CHAPTER XV
The mysterious Fire, and Something further about my wretched State of Terror: with an Account of my great System of Tunnels and famous Fire Stronghold.
Once I said, when I told of how I found myself helpless at Bill Mountain’s, that I thought Kaiser the best dog that ever lived; here I may say I know it. Though he got in my way and made me turn a few somersets in the dark, he may have saved Track’s End from destruction.
When I got to my feet I felt my way across the room and through the hall to a room in the southeast corner of the hotel, where there was a loophole in the boards over the window. Through this I saw that the livery stable was a pillar of fire.
How long I stood there at the loophole staring I know not; I think I did not move or scarcely breathe. It was a large building, the second story packed with hay; and below 142 there were stored many wagons, some farm machinery, and a quantity of lumber and building material, all things that would burn well. Everything was ablaze, the roof fell in as I looked, and the flames and sparks and smoke reached up like a vast column, it seemed to the very clouds.
At last I saw it was no time for idleness, so I turned away and went down-stairs. As I started to pull open the back door it came to me suddenly that Pike and his men must have come. I reached behind the desk and got Sours’s Winchester. Then I went out, leaving Kaiser behind, much to his disappointment. The heat struck my face like a blast from a furnace, and the light dazzled my eyes. I crept very cautiously over the snowbank behind Hawkey’s and Taggart’s till I came to Fitzsimmons’s. Here the heat almost scorched my face, and I saw that the paint on the building was beginning to blister. I peered everywhere for signs of the men, but saw nothing. I crept around the corner of the building and looked across the square, but there was no sign of human life. I expected nothing less than that the 143 whole town would be burned up; but I was helpless.
Finally I ran across the square and, leaving my rifle on the ground, scrambled up the windmill tower. It was truly a beautiful sight, as I knew despite my fears. The sky was covered with thick, low-hanging clouds, and save for the fire, the night was pitch-dark. The whole town lay below me, half lit up like day, half inky shadows. Even at this distance I could feel the heat, and the sullen roar and crackling of the flames never stopped. But though I shaded my eyes and peered everywhere among the houses and across the prairie, I could make out no living thing.
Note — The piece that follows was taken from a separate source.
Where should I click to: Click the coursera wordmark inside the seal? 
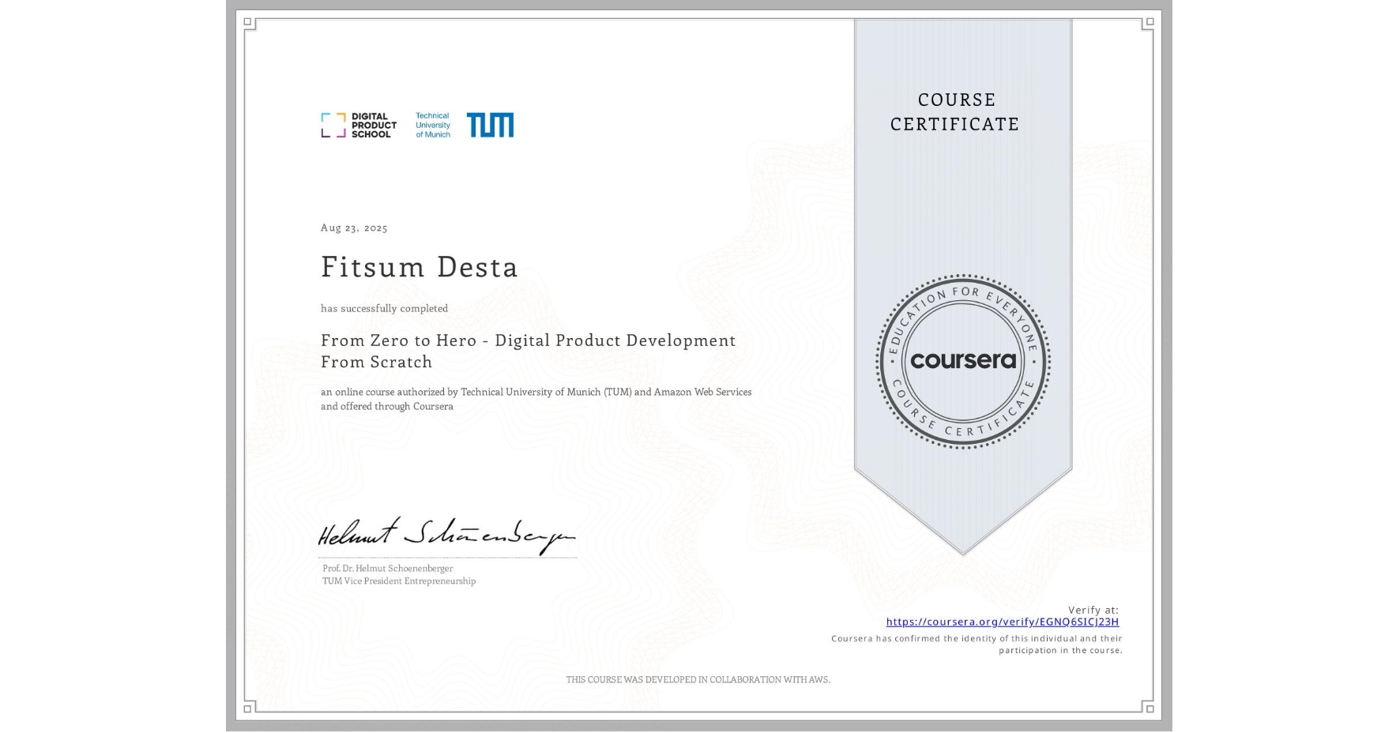(x=964, y=361)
Cinders were falling all over town, but there seemed to be little fire left in them when they alighted. The roofs were mostly flat and covered with tin, though the depot, the Headquarters barn, and a few others were of shingles. Suddenly a cinder unusually large fell on the depot roof and lay there blazing. I hurried down the tower, and hauled a ladder which I had noticed the day the Indians came from beneath the platform, thinking I might climb up and put out the fire with 144 snow. There was no water to be had anywhere except from the well back of the hotel. But the flame died out, and I dragged the ladder across the square. It occurred to me that it would be no great loss to me should the depot burn. I could not know the good thing that was later to come out of it.